> _Records for this task_
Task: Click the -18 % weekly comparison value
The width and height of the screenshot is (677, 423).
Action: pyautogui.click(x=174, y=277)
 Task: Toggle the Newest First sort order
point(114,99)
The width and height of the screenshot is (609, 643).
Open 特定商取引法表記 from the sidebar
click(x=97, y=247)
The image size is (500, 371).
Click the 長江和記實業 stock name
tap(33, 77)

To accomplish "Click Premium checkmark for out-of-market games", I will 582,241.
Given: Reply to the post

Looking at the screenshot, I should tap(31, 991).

* * *

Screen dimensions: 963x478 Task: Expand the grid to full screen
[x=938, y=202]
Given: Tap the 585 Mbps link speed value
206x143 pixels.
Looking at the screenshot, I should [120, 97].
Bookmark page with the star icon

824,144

> _Aim of the task_
Find how many lines in the listing hold "value", and reply with that number only.

> _Answer area_
2